-- BEGIN SUPPLIED DATA --

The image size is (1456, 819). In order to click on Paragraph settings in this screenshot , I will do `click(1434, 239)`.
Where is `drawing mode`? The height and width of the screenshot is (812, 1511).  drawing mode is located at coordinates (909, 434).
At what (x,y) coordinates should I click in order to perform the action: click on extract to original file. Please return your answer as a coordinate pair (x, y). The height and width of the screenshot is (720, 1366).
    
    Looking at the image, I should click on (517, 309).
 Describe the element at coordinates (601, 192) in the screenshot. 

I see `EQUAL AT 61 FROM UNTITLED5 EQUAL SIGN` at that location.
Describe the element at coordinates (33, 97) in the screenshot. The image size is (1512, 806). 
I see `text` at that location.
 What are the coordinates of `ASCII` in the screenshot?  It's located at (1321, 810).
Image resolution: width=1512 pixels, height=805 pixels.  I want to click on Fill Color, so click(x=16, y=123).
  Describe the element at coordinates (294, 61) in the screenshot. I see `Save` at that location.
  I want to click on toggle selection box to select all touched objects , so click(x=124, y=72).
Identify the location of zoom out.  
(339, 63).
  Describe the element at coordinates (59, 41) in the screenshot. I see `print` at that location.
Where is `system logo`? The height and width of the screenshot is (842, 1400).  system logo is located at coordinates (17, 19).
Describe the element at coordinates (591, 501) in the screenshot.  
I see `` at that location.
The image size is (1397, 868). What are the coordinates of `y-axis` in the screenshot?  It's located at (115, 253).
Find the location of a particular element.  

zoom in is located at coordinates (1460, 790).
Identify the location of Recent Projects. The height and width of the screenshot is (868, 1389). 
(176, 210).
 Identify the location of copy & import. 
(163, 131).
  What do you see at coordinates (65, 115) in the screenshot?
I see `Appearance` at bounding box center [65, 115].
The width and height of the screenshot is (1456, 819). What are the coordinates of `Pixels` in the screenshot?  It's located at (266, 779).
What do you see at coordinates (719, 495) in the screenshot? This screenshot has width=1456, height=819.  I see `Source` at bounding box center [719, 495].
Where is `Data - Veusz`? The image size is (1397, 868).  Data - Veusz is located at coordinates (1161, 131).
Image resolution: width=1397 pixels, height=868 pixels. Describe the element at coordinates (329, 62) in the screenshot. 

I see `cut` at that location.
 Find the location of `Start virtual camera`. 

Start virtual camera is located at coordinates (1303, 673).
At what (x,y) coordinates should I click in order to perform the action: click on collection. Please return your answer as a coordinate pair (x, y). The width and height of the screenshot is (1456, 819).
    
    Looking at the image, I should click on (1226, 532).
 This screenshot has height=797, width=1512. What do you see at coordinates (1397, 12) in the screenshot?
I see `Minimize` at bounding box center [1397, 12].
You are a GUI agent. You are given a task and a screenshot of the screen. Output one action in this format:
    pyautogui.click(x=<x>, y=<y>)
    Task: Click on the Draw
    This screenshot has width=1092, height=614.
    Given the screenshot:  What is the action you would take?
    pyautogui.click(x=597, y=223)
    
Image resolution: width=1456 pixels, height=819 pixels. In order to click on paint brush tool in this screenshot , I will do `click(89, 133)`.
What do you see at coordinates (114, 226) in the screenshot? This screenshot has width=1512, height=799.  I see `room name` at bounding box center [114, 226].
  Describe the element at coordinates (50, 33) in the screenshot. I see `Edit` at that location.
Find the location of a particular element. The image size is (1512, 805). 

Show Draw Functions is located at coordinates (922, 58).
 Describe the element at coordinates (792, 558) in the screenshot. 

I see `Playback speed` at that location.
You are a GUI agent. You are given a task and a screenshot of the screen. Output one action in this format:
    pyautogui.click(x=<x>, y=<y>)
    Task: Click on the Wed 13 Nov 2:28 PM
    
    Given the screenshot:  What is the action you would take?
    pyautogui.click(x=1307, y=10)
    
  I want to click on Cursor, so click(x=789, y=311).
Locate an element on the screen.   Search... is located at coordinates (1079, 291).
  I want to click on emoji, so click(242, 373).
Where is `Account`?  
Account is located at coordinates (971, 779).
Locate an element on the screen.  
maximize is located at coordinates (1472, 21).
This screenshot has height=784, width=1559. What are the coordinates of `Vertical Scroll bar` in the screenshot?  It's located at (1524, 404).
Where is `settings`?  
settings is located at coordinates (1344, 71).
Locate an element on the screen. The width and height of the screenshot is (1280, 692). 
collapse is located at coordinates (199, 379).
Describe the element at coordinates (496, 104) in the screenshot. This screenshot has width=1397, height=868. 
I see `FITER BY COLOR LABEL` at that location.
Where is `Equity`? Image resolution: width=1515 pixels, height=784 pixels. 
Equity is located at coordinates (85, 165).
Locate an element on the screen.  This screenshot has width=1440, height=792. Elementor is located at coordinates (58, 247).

-- END SUPPLIED DATA --

[TASK GOAL]: Set down the lines above exactly as they appear, from the line that contains "coordinates (909, 434)." up to and including the line that contains "at (1321, 810).".

[RESULT OF THE EXERCISE]:
Where is `drawing mode`? The height and width of the screenshot is (812, 1511).  drawing mode is located at coordinates (909, 434).
At what (x,y) coordinates should I click in order to perform the action: click on extract to original file. Please return your answer as a coordinate pair (x, y). The height and width of the screenshot is (720, 1366).
    
    Looking at the image, I should click on (517, 309).
 Describe the element at coordinates (601, 192) in the screenshot. 

I see `EQUAL AT 61 FROM UNTITLED5 EQUAL SIGN` at that location.
Describe the element at coordinates (33, 97) in the screenshot. The image size is (1512, 806). 
I see `text` at that location.
 What are the coordinates of `ASCII` in the screenshot?  It's located at (1321, 810).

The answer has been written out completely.